My body betrayed me.
One day I found myself clinging to life in a sterile hospital room on a closed floor in the Vancouver General Hospital. There I silently slipped into a sterile system of tubes, fluids, chemicals, warning labels and the humming of machines. My body was toxic including anything that came out of it. There was a bio-hazard sign lying across my private room’s toilet and anything that came out of me was put into a bucket with the bright green bio-hazard sticker on top. The bucket would be sealed and then taken away and destroyed. One day I threw up on the floor and everyone was shuffled out of my room. They placed a security guard outside of my room’s door until the special cleaners in HAZMAT suits were finished and had left.
I suffered many violations and indignities to my body through those times and the four and a half years since. After the bone marrow transplant the very DNA that determines who I am was obliterated. My immune system and blood that flows through my body now is not my own. It is my donor’s blood, my brother’s.
Somewhere within that, art took on a new role in my life. I had never paid much attention to my self, just concentrated on my sons and my schoolwork. Now as a brutal turn, all eyes were on me. That was the day I turned the camera lens around.
As my body struggled through it’s necessary life threatening journey I felt like a documentary journalist. This kept me sane. Instead of grief, I felt curiosity.
As I sat alone in my hospital room, an ocean away from my children and anything that was familiar, I was afraid I would be forgotten. Life went on without me. I felt like I needed to live so I could at least create enough artwork so I wouldn’t fade away into nothingness. I didn’t know who I was anymore, without my children, without my artwork, without the feel of the green grass beneath my feet. I was nothing.
Art became an act of self-preservation. I needed to know who I had been, who I was and who I was becoming. People without cancer think it’s something you beat and then leave behind. Most often cancer becomes who you are, something that cannot be separated from you, chemically, emotionally and physically. For me with my stem cell transplant I have been altered at a cellular level. I am a walking science experiment, a freak of nature, minus the nature. Even medical science calls what I went through, a rebirth.

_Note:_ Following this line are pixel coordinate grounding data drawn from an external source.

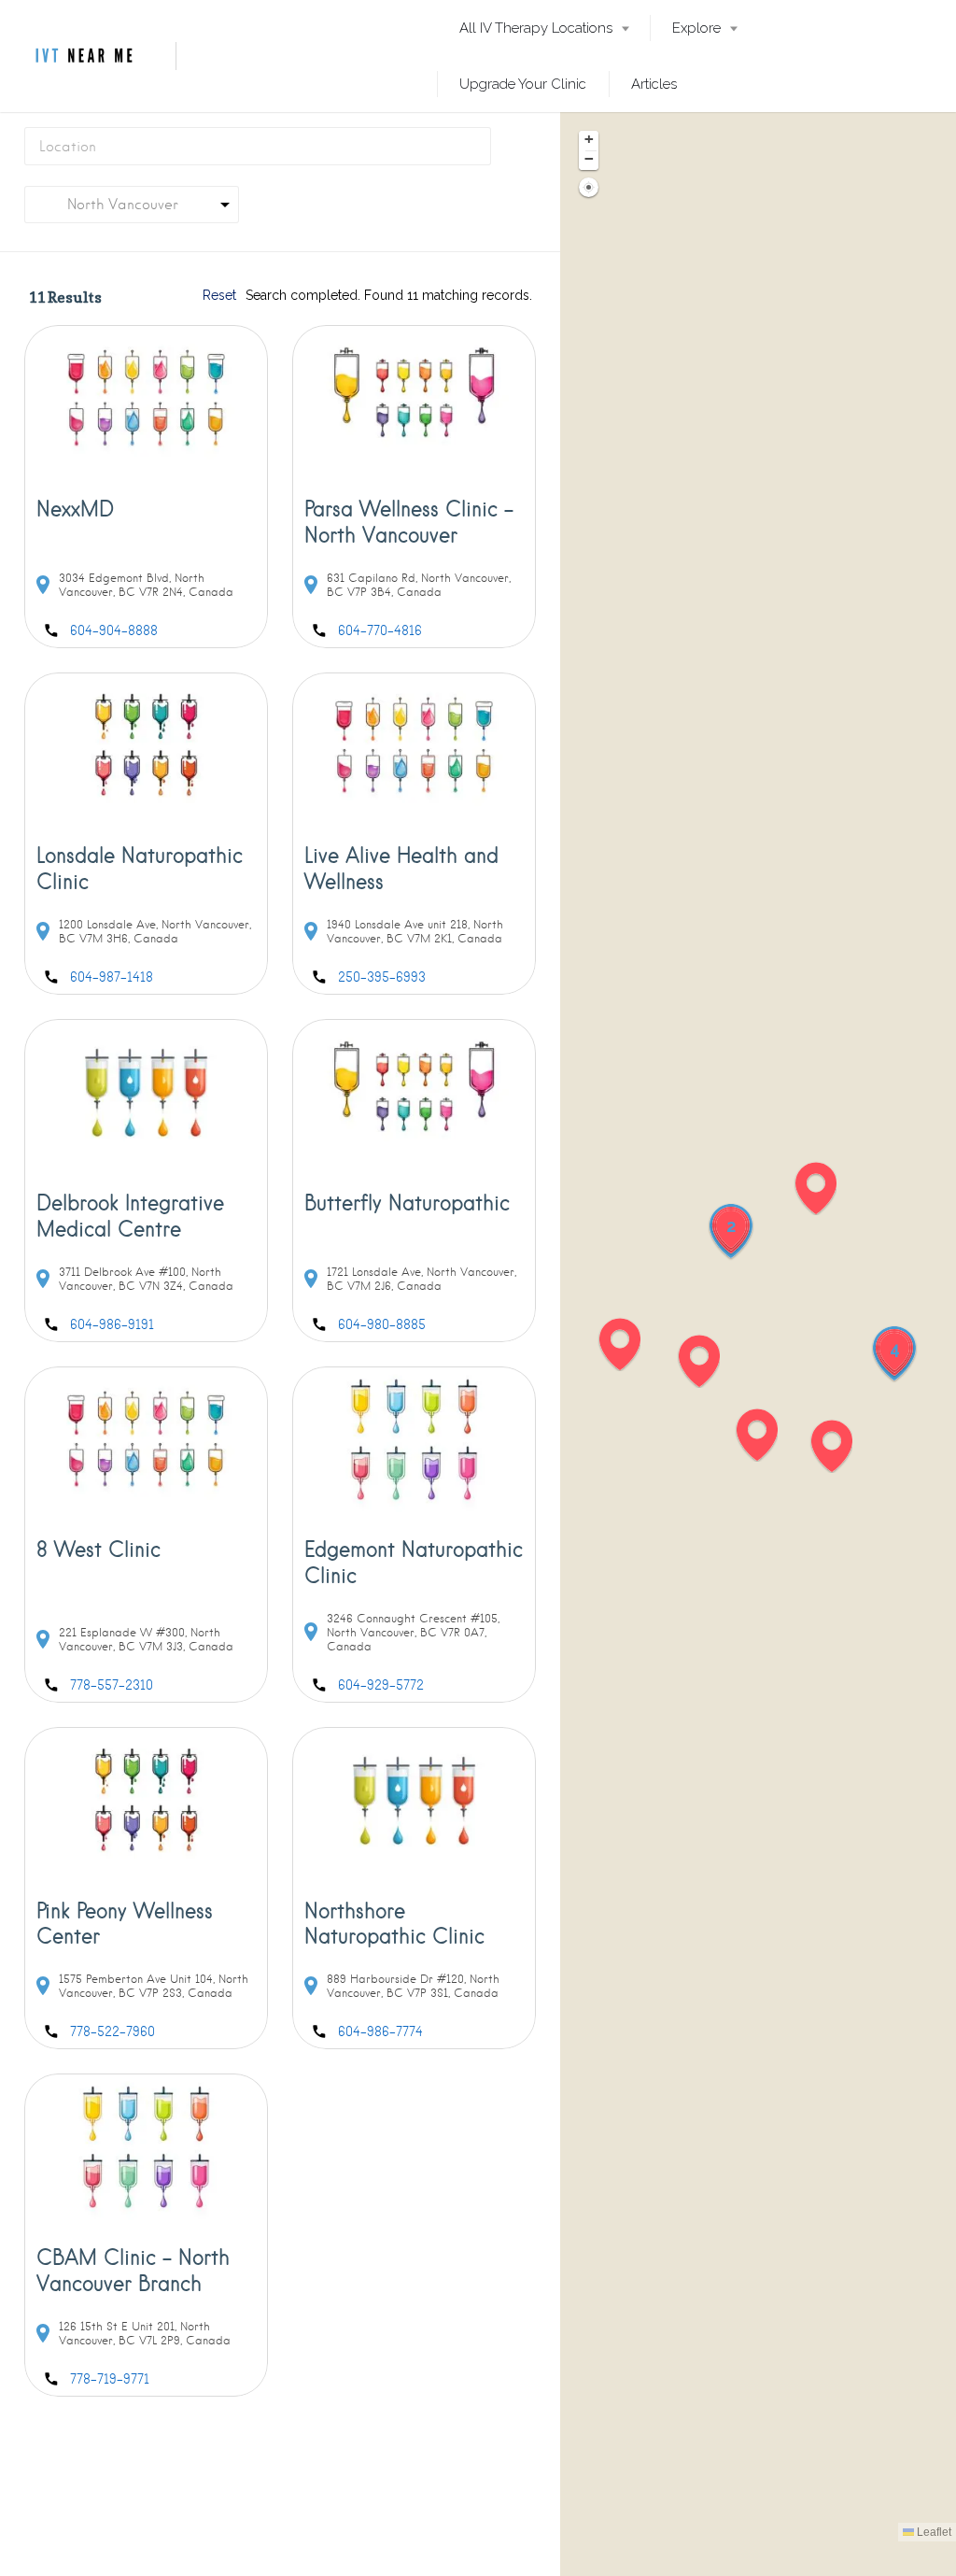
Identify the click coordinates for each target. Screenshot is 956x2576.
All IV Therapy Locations (535, 27)
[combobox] (131, 204)
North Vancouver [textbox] (108, 204)
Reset (219, 295)
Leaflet (932, 2532)
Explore (696, 27)
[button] (629, 1343)
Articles (654, 84)
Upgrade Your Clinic (522, 84)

So I decided to embrace it. I decided to ride it like an ocean wave, not sure where it will take me. As I lived with the constant flowering and blooming of bruises on my damaged body I imagine the colours in my own way. I dreamt of having long black hair again when I tired of my bald head. I created a vision of my brother’s cells taking over like small bright stars that would save my life. I drew whatever I was feeling but more often than not, I painted my power. I painted the strength inside of me that pulled me through. I took photos of and drew my pain, my vulnerability and my grief.
I created a new narrative, one where I am the heroine. I took this broken body, my betrayer, this lemon and showed it for what it truly is, beautiful.